* _DIRECTIONS_:
Using the listing below, keep only the lines with the word "Muscat" and copy them.

+===+

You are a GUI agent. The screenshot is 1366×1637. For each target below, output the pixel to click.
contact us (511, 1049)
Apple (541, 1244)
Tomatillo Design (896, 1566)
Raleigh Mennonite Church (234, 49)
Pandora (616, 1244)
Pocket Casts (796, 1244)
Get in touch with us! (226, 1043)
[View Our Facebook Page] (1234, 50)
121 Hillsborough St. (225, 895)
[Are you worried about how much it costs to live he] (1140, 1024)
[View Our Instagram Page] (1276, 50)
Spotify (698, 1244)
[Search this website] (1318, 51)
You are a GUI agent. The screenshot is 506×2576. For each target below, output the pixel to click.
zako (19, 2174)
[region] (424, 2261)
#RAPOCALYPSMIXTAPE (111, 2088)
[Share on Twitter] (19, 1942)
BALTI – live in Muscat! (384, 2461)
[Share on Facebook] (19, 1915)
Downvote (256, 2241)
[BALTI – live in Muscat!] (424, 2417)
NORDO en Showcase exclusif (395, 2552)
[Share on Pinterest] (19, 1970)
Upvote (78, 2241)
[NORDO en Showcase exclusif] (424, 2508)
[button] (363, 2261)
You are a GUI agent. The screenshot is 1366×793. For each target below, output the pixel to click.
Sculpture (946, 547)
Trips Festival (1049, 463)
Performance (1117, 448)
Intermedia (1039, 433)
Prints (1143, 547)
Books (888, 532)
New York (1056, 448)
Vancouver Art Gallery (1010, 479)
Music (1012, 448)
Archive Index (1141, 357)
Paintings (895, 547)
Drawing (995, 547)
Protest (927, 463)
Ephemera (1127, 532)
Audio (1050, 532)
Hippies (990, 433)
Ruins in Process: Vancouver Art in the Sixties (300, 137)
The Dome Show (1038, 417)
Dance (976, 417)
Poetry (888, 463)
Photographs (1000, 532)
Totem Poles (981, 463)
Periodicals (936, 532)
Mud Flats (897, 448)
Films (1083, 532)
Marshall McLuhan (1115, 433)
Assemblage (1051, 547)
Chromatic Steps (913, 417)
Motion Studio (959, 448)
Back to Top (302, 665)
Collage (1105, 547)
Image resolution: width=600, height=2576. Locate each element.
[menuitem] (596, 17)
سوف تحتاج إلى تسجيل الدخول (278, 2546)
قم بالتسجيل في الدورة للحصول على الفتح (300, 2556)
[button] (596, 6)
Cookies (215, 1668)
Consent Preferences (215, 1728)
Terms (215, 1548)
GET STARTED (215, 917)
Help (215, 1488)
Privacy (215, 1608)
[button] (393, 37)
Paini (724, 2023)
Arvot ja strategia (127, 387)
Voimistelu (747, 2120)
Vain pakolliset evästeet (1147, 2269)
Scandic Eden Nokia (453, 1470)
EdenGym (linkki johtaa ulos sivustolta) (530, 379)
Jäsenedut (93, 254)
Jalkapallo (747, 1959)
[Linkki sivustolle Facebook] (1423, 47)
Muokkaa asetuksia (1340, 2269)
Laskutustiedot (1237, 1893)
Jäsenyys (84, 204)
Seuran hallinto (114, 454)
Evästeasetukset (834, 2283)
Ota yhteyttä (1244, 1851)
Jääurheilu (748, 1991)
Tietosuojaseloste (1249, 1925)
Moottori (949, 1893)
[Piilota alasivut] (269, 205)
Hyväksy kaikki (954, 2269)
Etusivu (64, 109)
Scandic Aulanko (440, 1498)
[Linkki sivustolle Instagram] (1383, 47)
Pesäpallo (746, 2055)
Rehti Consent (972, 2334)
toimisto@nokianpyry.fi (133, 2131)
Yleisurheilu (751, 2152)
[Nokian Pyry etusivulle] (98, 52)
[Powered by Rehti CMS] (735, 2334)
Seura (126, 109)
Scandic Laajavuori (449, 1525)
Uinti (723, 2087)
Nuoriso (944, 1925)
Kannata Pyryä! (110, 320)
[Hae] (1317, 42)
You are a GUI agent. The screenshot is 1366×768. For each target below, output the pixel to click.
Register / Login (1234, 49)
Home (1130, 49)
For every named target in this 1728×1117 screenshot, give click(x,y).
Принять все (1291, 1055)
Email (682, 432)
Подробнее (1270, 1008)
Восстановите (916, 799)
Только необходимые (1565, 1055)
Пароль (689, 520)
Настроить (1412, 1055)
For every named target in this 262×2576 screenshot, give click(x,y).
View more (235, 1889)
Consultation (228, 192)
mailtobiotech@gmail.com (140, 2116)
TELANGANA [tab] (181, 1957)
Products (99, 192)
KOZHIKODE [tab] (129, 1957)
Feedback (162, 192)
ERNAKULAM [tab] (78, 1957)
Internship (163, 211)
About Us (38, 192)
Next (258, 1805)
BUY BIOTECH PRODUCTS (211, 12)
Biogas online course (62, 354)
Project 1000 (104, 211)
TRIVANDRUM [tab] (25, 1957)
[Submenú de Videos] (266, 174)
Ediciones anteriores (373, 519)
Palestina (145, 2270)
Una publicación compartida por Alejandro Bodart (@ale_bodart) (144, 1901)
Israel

+===+

* _RESPONSE AREA_:
BALTI – live in Muscat! (384, 2461)
[BALTI – live in Muscat!] (424, 2417)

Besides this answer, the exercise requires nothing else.